“The idea is elegant, but there are clearly things missing,” said Antonia Vlahou, a clinical proteomics researcher at the Biomedical Research Foundation of the Academy of Athens in Greece who was not involved in the study. But she said that it was unclear from the paper how exactly the peptide array and immunosignatures work, since it is not possible to tell which antibodies are binding the peptides. “We have to know what exactly binds to what to understand its relevance to the disease,” she said. “A much better characterization of the features that are being measured is needed.”
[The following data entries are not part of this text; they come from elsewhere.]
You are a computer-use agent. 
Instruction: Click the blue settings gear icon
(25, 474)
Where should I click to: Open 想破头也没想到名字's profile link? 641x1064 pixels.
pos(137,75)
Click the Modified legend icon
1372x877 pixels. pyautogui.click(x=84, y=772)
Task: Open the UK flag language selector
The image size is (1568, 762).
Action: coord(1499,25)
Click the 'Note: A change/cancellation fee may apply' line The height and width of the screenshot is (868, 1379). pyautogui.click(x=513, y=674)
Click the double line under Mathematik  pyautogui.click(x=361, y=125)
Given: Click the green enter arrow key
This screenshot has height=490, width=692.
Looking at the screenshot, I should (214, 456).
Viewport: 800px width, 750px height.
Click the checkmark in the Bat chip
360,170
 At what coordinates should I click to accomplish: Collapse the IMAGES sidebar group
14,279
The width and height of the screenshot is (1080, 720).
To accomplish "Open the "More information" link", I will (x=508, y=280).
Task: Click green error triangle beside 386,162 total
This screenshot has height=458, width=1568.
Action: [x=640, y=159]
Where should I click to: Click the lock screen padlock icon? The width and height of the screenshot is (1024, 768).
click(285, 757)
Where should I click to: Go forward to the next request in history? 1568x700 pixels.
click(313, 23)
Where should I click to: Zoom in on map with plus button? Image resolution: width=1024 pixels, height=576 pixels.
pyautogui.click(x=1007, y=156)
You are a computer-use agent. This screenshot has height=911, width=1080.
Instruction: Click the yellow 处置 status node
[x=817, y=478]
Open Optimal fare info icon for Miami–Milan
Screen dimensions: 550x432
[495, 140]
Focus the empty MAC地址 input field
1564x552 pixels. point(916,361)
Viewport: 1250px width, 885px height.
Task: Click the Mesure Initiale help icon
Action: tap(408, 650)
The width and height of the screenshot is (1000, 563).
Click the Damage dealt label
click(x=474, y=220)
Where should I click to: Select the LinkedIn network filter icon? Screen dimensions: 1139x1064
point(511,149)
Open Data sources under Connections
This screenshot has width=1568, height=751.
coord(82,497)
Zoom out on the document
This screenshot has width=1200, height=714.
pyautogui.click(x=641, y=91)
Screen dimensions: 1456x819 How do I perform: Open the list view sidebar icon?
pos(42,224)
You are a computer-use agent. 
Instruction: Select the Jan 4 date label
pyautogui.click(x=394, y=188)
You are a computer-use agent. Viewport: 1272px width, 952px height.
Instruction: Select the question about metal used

“I have to admit it sounds almost too good to be true,” said Harald Mischak, who studies proteomic biomarkers at the University of Glasgow.
Phillip Stafford, who led the work, is an immunologist and biochemist at Arizona State University. He acknowledged that it is unclear exactly which antibodies determine the signature of each cancer, but argued that his team’s approach is nonetheless effective.
The researchers obtained two sets of more than 10,000 random peptides to screen for unique antibody patterns in cancer patients’ blood. Traditionally, biomarker tests are based on a more limited number of peptides and antibodies, but Stafford said that using a greater variety appears to be more effective. “Unless you are absolutely positively sure you know what the target is, it’s futile to try to guess—or second-guess—what protein is going to make your immune system respond.”
To generate its peptide arrays, Stafford’s team used a random number generator, creating peptides with 17 varying amino acids, plus three standard ones, for structural purposes. Cancers produce proteins and other biomolecules that are unlike those produced by healthy cells. The patient’s immune system mounts a response against these unfamiliar molecules, releasing antibodies that bind to the peptide array and generate an immunosignature.
To determine the immunosignatures associated with certain diseases, Stafford and his colleagues assembled blood samples from 20 people each with breast cancer, pancreatic cancer, multiple myeloma, glioblastoma, or esophageal cancer, as well as from 20 controls. The team used these samples to develop reference immunosignatures for each malignancy. The researchers then evaluated 120 more blood samples from a different set of people with the same diseases, finding that they were able to make the correct diagnosis 95 percent of the time.
To further test their immunosignature system, the researchers used nearly 1,500 samples from healthy controls and people with 14 diseases, including several types of breast cancer as well as non-cancer diseases such as pancreatitis. They used around three-quarters of the samples to train a second randomly generated peptide array. They then tested their ability to assess the remaining samples from people with the same set of diseases, determining the correct diagnosis more than 98 percent of the time.
Stafford said that the company HealthTell, for which he is a consultant, is developing diagnostic tests based on his team’s technology. The Chandler, Arizona-based company plans at least at first to market these tests directly to consumers.
But Vlahou and Mischak argued that such a general cancer screen has limited clinical relevance, as doctors tend to test specific at-risk populations rather than the general population. Vlahou said that doctors would be more interested in validating biomarkers to differentiate between bladder cancer and benign bladder conditions, for instance, rather than administering a catch-all cancer test. “I don’t think finding a multi-cancer test is going to make a clinical impact,” she said.
“In the end it may turn out that what they report is true, but one should at least be skeptical,” said Mischak.
P. Stafford et al., “Immunosignature system for diagnosis of cancer,” PNAS, doi:10.1073/pnas.1409432111, 2014.